Ohcount has two main components: a detector which determines the primary language family used by a particular source file, and a parser which provides a line-by-line breakdown of the contents of a source file.
Ohcount includes a command line tool that allows you to count individual files or whole directory trees. It also allows you to find source code files by language family, or to create a detailed annotation of an individual source file.
Ohcount includes a Ruby binding which allows you to directly access its language detection features from a Ruby application.
Ohcount is supported on Mac OS X 10.4 and 10.5 and Ubuntu 8.04 LTS. Other Linux environments should also work, but your mileage may vary.
Ohcount does not support Windows.
Ohcount targets Ruby 1.8.6. The build script requires a bash shell. You also need a C compiler to build the native extensions.
Ohcount source code is available as a Git repository:
git clone git://github.com/andyverprauskus/ohcount.git
To build the more extensive Doxygen docs, do > cd doc > Doxygen Doxyfile
After building the docs, view them with a browser by opening doc/html/index.html.

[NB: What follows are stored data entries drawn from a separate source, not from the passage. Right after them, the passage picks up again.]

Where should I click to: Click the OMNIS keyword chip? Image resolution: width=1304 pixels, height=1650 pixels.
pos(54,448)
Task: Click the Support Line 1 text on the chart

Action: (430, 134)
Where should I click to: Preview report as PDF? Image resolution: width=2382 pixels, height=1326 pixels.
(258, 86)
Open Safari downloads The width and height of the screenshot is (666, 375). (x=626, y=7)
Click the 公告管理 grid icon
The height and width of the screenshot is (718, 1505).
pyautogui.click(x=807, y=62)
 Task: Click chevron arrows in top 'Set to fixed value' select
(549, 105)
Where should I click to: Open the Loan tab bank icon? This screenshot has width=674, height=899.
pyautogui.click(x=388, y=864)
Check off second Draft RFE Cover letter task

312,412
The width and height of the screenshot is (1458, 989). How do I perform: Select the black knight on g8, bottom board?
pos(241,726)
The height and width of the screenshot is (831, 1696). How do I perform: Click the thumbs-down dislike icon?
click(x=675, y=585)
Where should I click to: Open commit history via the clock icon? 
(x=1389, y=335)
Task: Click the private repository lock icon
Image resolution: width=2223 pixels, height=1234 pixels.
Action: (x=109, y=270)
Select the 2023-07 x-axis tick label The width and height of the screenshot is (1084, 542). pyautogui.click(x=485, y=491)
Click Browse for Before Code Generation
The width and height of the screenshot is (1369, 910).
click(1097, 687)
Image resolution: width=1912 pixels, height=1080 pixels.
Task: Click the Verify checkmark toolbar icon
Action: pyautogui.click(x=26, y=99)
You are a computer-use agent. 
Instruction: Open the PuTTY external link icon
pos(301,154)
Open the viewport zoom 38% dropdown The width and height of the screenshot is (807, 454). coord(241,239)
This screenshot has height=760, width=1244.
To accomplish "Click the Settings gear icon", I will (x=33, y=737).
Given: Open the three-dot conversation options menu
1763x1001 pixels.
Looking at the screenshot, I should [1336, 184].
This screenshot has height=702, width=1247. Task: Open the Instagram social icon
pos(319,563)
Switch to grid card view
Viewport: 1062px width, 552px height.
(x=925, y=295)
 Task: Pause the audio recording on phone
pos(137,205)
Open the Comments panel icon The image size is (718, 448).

On a mac, you can install Doxygen with "sudo port install Doxygen". On Debian/Ubuntu, install with "sudo apt-get instal doxygen".
You will need ragel 6.3 or higher, gperf, bash, cmake (version 2.8.0 or greater), pcre and gcc (version 4.1.2 or greater) to build ohcount. If you want to build some of the language bindings (Ruby and Python), you will need SWIG too. Once you have them, go to the top directory of ohcount and type:
> mkdir ../ohcount_build
> cd ../ohcount_build
> cmake ../ohcount
> make
> make test
To build the Ruby extension, enable the flag ENABLE_RUBY in cmake:
> cmake -DENABLE_RUBY=TRUE ../ohcount
To build the Python extension, enable the flag ENABLE_PYTHON in cmake:
> cmake -DENABLE_PYTHON=TRUE ../ohcount
If you already not done, you will need to create libpythonXX.a from pythonXX.dll of your Python install. For accomplish this, just run:
> python mingw_setup.py
The command below should come after, on the build directory, to make the new libpythonXX.a in effect:
> cmake -DPYTHON_LIBRARY=/path/to/python/libs/libpythonXX.a .
Once you've building ohcount, the executable program will be at bin/ohcount. The most basic use is to count lines of code in a directory tree, run: "ohcount" to count the current directory and source code in any child directories
For additional docs, including how to add a new language, see the Doxygen docs
Particularly, for instructions on adding a new language, follow the instructions at doc/html/detector_doc.html Read http://labs.ohloh.net/ohcount/wiki/HowToSubmitPatches for information about having your patch accepted.
To build the ruby wrapper, run "bash build ruby".
To build the python wrapper, run
> python python/setup.py build
> python python/setup.py install
The python wrapper is new and has only been tested on Gentoo and CentOS. Feedback on it is particularly welcome.